YOUR TASK:
Word for word, transcribe the data below from the line with "[Facebook-f] (65, 2373)" to the line with "El interés de", keeping both of those lines.

GIVEN INFORMATION:
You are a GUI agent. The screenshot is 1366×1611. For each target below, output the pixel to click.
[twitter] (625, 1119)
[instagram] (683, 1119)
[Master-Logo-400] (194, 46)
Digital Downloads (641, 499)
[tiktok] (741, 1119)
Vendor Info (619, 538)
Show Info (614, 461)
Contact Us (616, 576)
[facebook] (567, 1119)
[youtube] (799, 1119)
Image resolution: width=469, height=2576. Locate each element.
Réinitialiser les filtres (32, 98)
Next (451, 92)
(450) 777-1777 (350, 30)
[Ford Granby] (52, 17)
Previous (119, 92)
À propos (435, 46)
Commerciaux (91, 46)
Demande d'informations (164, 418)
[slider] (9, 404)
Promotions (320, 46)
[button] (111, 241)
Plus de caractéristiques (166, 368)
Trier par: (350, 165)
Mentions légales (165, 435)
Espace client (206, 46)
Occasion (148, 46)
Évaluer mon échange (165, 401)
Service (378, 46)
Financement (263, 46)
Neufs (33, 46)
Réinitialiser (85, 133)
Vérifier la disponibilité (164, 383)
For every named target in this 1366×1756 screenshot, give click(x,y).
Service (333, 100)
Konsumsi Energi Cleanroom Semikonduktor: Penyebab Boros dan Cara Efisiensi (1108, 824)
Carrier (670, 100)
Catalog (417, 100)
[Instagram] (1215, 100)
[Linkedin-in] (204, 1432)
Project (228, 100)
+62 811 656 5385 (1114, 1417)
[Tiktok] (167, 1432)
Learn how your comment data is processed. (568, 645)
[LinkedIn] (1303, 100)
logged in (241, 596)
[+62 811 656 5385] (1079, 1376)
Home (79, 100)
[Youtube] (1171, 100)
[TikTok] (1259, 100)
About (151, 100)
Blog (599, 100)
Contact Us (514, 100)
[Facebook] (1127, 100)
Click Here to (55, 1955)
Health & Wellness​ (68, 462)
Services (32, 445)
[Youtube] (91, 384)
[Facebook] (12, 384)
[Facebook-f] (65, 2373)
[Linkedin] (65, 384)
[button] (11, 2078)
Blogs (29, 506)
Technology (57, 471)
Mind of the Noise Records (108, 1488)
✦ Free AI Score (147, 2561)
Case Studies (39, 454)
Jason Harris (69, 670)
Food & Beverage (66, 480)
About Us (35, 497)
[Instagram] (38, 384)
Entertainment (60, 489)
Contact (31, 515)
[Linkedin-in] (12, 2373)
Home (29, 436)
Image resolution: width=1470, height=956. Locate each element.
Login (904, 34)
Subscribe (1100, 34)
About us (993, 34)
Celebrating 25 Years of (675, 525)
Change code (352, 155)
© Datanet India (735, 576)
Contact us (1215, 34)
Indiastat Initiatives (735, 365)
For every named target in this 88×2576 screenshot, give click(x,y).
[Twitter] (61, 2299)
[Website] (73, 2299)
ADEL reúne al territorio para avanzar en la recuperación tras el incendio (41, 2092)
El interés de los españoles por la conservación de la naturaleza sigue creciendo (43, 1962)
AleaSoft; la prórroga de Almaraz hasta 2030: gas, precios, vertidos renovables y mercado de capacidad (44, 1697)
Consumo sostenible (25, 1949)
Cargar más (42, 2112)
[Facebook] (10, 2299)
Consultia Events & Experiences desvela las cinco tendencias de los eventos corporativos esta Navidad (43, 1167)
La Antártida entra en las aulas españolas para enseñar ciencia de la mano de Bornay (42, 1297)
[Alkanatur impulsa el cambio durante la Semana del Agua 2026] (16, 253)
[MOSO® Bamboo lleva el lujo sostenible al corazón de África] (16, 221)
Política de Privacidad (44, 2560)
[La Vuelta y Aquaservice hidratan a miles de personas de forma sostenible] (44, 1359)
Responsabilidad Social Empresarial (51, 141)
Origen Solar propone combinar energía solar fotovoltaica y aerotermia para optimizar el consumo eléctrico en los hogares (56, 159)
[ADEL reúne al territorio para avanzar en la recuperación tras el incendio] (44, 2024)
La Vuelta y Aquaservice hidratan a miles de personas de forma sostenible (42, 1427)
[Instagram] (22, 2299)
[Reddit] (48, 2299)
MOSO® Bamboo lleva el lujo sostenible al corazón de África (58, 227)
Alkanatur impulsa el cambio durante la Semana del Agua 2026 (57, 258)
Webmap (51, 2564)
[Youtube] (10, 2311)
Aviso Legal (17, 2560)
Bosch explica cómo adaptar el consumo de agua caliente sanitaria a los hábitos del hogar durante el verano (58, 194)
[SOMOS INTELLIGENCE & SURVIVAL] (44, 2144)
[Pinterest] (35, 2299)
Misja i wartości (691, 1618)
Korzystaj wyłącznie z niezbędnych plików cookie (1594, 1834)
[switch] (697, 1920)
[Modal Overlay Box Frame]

TASK ANSWER:
[Facebook-f] (65, 2373)
[Linkedin] (65, 384)
[button] (11, 2078)
Blogs (29, 506)
Technology (57, 471)
Mind of the Noise Records (108, 1488)
✦ Free AI Score (147, 2561)
Case Studies (39, 454)
Jason Harris (69, 670)
Food & Beverage (66, 480)
About Us (35, 497)
[Instagram] (38, 384)
Entertainment (60, 489)
Contact (31, 515)
[Linkedin-in] (12, 2373)
Home (29, 436)
Image resolution: width=1470, height=956. Locate each element.
Login (904, 34)
Subscribe (1100, 34)
About us (993, 34)
Celebrating 25 Years of (675, 525)
Change code (352, 155)
© Datanet India (735, 576)
Contact us (1215, 34)
Indiastat Initiatives (735, 365)
For every named target in this 88×2576 screenshot, give click(x,y).
[Twitter] (61, 2299)
[Website] (73, 2299)
ADEL reúne al territorio para avanzar en la recuperación tras el incendio (41, 2092)
El interés de los españoles por la conservación de la naturaleza sigue creciendo (43, 1962)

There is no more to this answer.